CHARLOTTE, N.C. -- Thursday morning, the members of the Hidden Valley Kings were in a Mecklenburg County Courtroom fighting a civil injunction.
It’s a new tactic in the war against gang violence, one that has never been tried in North Carolina before.
“What I hope it means for the folks in Hidden Valley is they get to breathe a little easier, and they understand that people are watching and making sure that people can get out in their neighborhood,” said Charlotte-Mecklenburg Police Attorney Mark Newbold.
Judge Richard Bonner granted the injunction. Several alleged gang members were in court and they denied being involved.
"When the Hidden Valley Kings were taken out of Hidden Valley, this boy was 13 years old he didn't know a thing about it," said Wendell McCain Sr., who defended his son.
Wendell Jr. is one of the people named in the injunction along with Cordell Blair. They claim to own a Record Company called ICEE-MONEY.
“I’ve never been the leader of any gang, I encourage kids to do good, stay in school and do something positive with your life,” said Blair.
The injunction is designed to stop alleged gang members from hanging out with each other and doing gang business, like selling drugs, committing robberies and defending their turf.
McCain and Blair told reporters that they did not own and weapons, never used any, and have never robbed anybody.
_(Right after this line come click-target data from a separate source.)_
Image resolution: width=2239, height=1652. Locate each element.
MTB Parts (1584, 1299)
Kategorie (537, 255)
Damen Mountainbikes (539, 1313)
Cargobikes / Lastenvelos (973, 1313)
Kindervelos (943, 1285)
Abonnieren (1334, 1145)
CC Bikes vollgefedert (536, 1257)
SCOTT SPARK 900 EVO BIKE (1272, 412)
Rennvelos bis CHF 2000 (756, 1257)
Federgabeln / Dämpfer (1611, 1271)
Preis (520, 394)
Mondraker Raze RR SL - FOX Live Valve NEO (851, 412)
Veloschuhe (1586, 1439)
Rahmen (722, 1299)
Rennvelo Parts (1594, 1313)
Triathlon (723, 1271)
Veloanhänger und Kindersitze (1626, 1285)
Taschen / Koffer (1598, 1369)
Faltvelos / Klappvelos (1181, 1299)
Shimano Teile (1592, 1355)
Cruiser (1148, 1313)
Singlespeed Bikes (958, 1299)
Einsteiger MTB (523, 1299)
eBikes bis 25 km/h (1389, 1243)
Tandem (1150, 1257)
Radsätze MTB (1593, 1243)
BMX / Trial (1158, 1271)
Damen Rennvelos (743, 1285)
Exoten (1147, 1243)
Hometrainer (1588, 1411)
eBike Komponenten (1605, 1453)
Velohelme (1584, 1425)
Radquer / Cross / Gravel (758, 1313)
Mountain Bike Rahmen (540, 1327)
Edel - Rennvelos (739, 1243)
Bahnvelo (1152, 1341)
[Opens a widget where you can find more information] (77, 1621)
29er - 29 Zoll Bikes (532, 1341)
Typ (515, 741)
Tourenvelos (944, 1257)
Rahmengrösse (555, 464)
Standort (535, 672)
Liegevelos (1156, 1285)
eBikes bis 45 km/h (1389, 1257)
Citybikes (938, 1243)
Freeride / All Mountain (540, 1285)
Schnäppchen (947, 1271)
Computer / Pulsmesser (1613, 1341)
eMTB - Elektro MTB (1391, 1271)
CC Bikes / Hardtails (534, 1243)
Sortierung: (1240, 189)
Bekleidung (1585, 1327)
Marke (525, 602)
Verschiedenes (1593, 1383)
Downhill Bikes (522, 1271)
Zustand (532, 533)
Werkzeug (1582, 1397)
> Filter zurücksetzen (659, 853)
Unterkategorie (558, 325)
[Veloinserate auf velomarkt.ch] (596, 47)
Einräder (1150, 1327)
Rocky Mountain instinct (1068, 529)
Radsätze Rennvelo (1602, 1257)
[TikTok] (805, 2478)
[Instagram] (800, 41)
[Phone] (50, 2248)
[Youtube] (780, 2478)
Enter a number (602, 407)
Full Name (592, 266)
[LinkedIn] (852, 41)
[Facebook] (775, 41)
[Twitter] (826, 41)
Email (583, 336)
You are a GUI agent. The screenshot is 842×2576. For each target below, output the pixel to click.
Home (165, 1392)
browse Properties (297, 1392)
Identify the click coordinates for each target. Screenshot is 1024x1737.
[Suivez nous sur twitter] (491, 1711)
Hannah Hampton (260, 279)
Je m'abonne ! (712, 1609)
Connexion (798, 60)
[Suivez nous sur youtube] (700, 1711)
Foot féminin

“The only charge I ever had was possession of marijuana, never had any violent crimes,” said Wendell McCain Jr.
Newbold said the rap videos produced by the alleged gang speak for themselves. "It's an admission and a way to intimidate, coerce and bring people into the gang. I don't believe a word he says," said the attorney.
Several additional hearings are expected in the process, but officers should be able to use their new powers against the gang almost immediately.